It seems that way to you. To make such a statement that you hold the absolute truth in this matter rather than being aware that it's your subjective opinion only reveals the level at which you are emotionally attached to your subjective perceptions which you so arrogantly claim is the bastion of truth.

However, if someone truly wants to end their life and they are only hanging on because *we* can't handle it, then we are the selfish ones.
This is a strawman argument which seems to be pretty common here. Nowhere did I mention that they should "hang on" because "we can't handle it". Now if i try to understand where you are coming from I could ask..."was it in the incorrect decoding of the message that he arrived at an incorrect conclusion upon which to base his argument...?" No, the answer is quite clear and it's usually where WE ALL fall into the trap at arriving at strawman arguments......your arrogant statement of "you are wrong" reveals an inability or unwillingness to listen to or comprehend the others' point of view.......and you base your counter argument on your impatient emotional need to be right. That's on you.
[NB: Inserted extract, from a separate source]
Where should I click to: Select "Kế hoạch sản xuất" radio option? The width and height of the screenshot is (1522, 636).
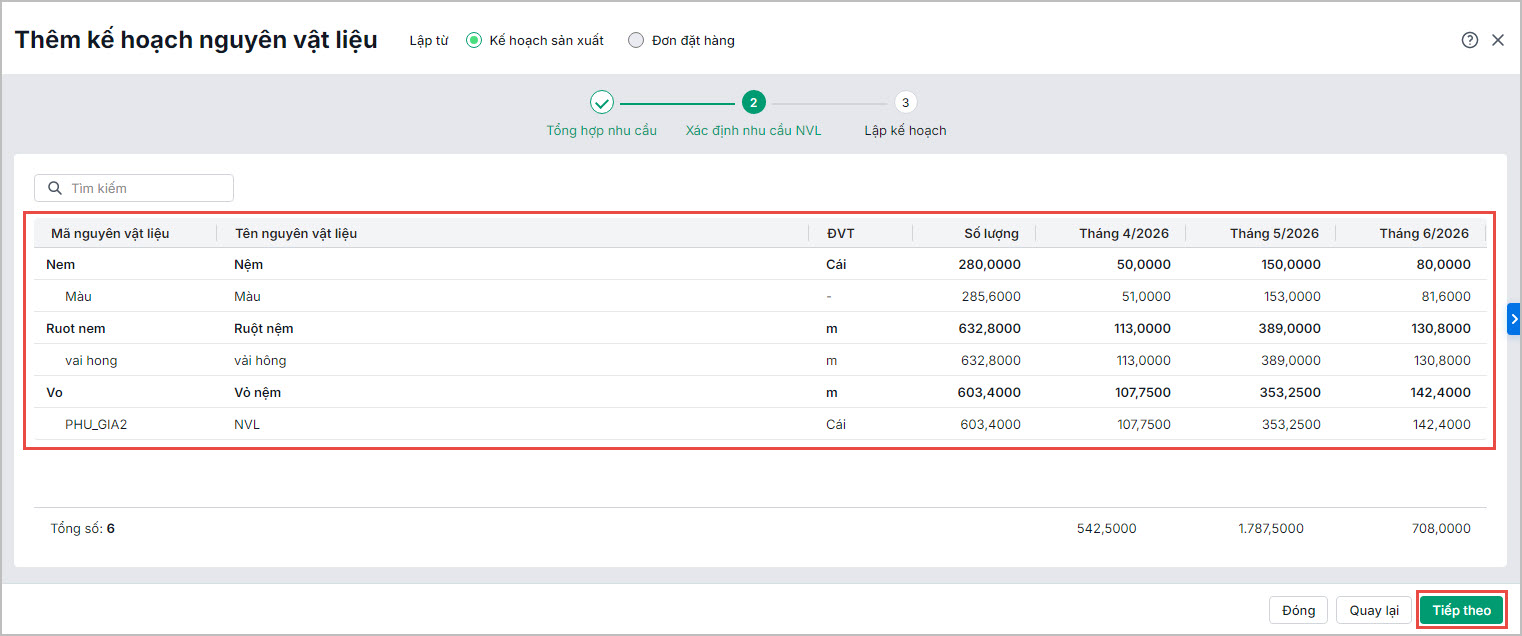[x=475, y=41]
What I offered was a transformation solution. Those who take their own lives are usually not operating from their full cognitive functioning abilities (in a lot of cases drugs and alcohol are involved and that amplified the problem and LOWERED INHIBITIONS in making such a permanent, devastating decision....if only they had waited until the next day.....as many a survivor will state they were glad they did).

I mean if we were to say to everyone who felt suicidal "hey go ahead and do it, it's your choice.......don't let our selfish wishes for you to be well get in the way". What a society that would be....can I be strawman like too and say.....so this is the society that you wish for. Nice, death boy.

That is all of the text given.